Senator Cynthia Lummis recently announced her plans to introduce an amendment to the “One Big Beautiful Bill” (OBBB) that would address crypto tax language. This decision comes after ongoing advocacy efforts from crypto supporters pushing for fair tax treatment for digital assets.
In a social media post, Lummis expressed her intention to draft an OBBB amendment that would protect Americans from facing tax violations when using digital assets. She highlighted the current issue faced by miners and stakers who are taxed twice – once when they receive block rewards and again when they sell them. Lummis emphasized the need to end this unfair tax treatment and position America as a leading Bitcoin and Crypto Superpower.
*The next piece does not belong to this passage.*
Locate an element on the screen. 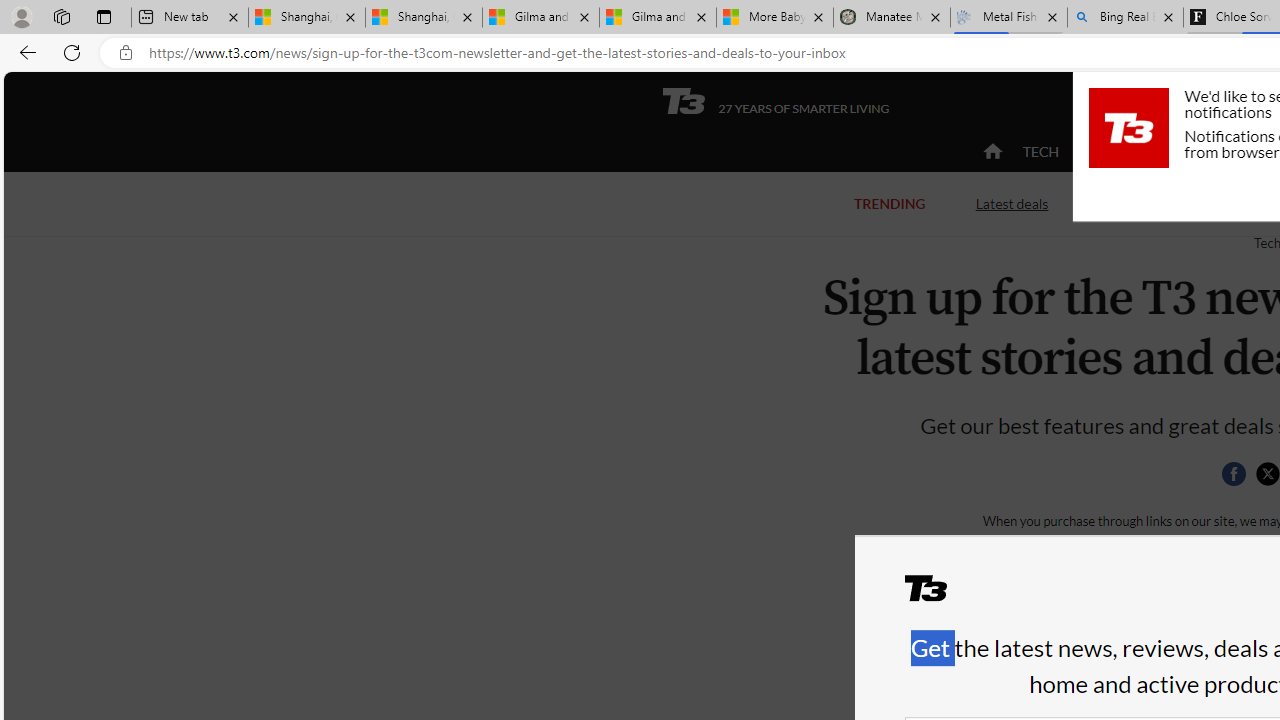  ACTIVE is located at coordinates (1124, 152).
The proposed amendment aims to exempt small gains on everyday transactions, a move that has garnered bipartisan support in the past. Matthew Pine, the executive director of the Bitcoin Policy Institute, urged supporters to reach out to senators and request a narrowly tailored Bitcoin de minimis tax exemption. Pine highlighted the burdensome record-keeping requirements under current rules, which hinder fair compliance and everyday adoption of digital assets.
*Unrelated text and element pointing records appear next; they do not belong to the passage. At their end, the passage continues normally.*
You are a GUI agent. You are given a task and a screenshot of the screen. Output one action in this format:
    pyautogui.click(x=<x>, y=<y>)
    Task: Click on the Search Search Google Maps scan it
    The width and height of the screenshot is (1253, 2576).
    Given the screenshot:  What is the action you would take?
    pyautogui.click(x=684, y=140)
Dennis Porter, CEO of the Satoshi Action Fund, focused on the taxation of mining and proof-of-stake earnings. He pointed out that these rewards are currently taxed as ordinary income when created and again as capital gains when sold. Porter proposed a solution that would tax rewards only at disposition, aligning them with self-generated property like farm produce.
Colin McLaren from the Solana Policy Institute echoed the sentiment, urging Congress and the Senate Finance Committee to clarify digital asset tax issues around staking. He advocated for incorporating Lummis’s language to unlock future innovation in the crypto space.
Lobbying efforts have intensified, with Cody Carbone, CEO of the Digital Chamber lobbying group, amplifying the message that taxes on block and staking rewards should be applied at sale rather than creation. The Digital Chamber has joined forces with Bitcoin policy advocates, proof-of-stake supporters, and other crypto trade groups to push for legislative changes that treat these rewards as created property.
Supporters believe that the ongoing committee negotiations present a crucial opportunity to attach digital asset provisions to the bill before it reaches the Senate floor. They argue that implementing a de minimis exemption and fixing the timing of block rewards taxation would simplify individual reporting, reduce compliance costs, and promote validation activity in the US.
As Senate staff have yet to release the draft text and negotiators have not indicated the path forward for these issues, the crypto community remains hopeful for positive changes in the tax treatment of digital assets. The coordinated efforts from various stakeholders demonstrate a united front in advocating for fair and clear tax regulations in the crypto space.